Hi I have followed the tutorial on using Yolo object detector for my application.
I want to process the frames of a full HD image.
I can process each image in about 0.1 s (large image), but when I try to access the class_IDs or score outputs from the net (class_IDs, scores, bounding_boxs = net(x)) the time required is around 0.5 s! I am just looping over the first 10 entries of class_IDs to check for a particular target.
I assume it is because these are gpu arrays. I have tried with cpu only, and the time is even slower.

However, when I do something similar with a numpy array, the time taken is about 0.01 s.

I have also tried converting class_IDs to a numpy array first using .asnumpy but the overall time is about the same.

I am using Windows. Is this something peculiar to Windows? Is there any way to rapidly check the entries of class_IDs so that I can process and identify objects in multiple images per second?

Thank you.

I can reproduce the same waiting time, if I pass quite big image.

The thing that you encounter is not really about the speed of access to GPU memory, but it is just an asynchronous nature of Apache MXNet. Once you call net(x) the control flow is returned back to you immediately, but the calculation is not done yet - it is started to execute in asynchronous way.

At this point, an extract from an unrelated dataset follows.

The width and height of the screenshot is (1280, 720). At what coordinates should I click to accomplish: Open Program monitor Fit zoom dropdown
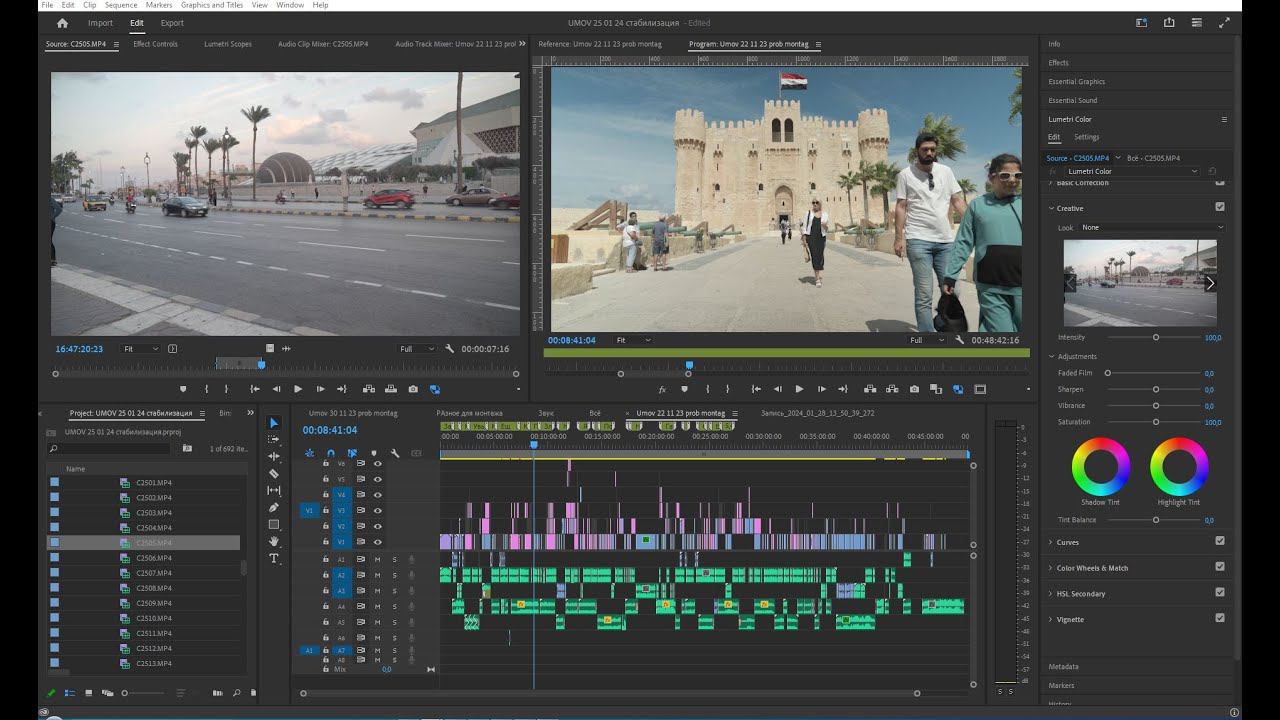point(633,340)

But when you try to access class_IDs then this request has to be synchronous - MXNet has to wait till calculation is done before actually allowing you to access class_IDs.

I noticed that if I have multiple images of exactly same size, then the first image processed significant time, but the second is not taking that much time. This happens because for every input image size MXNet does best convolution algorithm search - this slows down speed significantly for the first time an image of new size passed.

What you should do is make sure that your images are of the same height and width - that would increase speed considerably, though the first image processing time would still be long. You can change height and width of images by, for example, doing resizing of the image in tranformation function: x, img = data.transforms.presets.yolo.load_test(im_fname, short=1024) - here it would be resized in a way that the smallest size would be 1024 pixels.

If it is important for you that the first image would be processed faster and you are fine with later images processed in the same speed, then you can set environment variable MXNET_CUDNN_AUTOTUNE_DEFAULT to 0. If you do so the best convolution algorithm search won’t happen and you will have consistent (but worse) performance across all your runs.


Thanks Sergey for your response. Much appreciated. That makes sense.

Actually I have only processed 1 frame of the sequence, but the intention is to process many frames.

Practically speaking, is there another way to handle this? Is there a way of knowing (programmatically) when an image has been processed (completed)?

I’m thinking that I could access class_IDs for frame n only after frame (n+m) has been processed. Thus, there would be a delay equivalent to m iterations before I try to access class_IDs from m frames ago. The value of m should be large enough to ensure that object detection processing on frame n is completed by iteration (n+m).

I hope this sort of makes sense!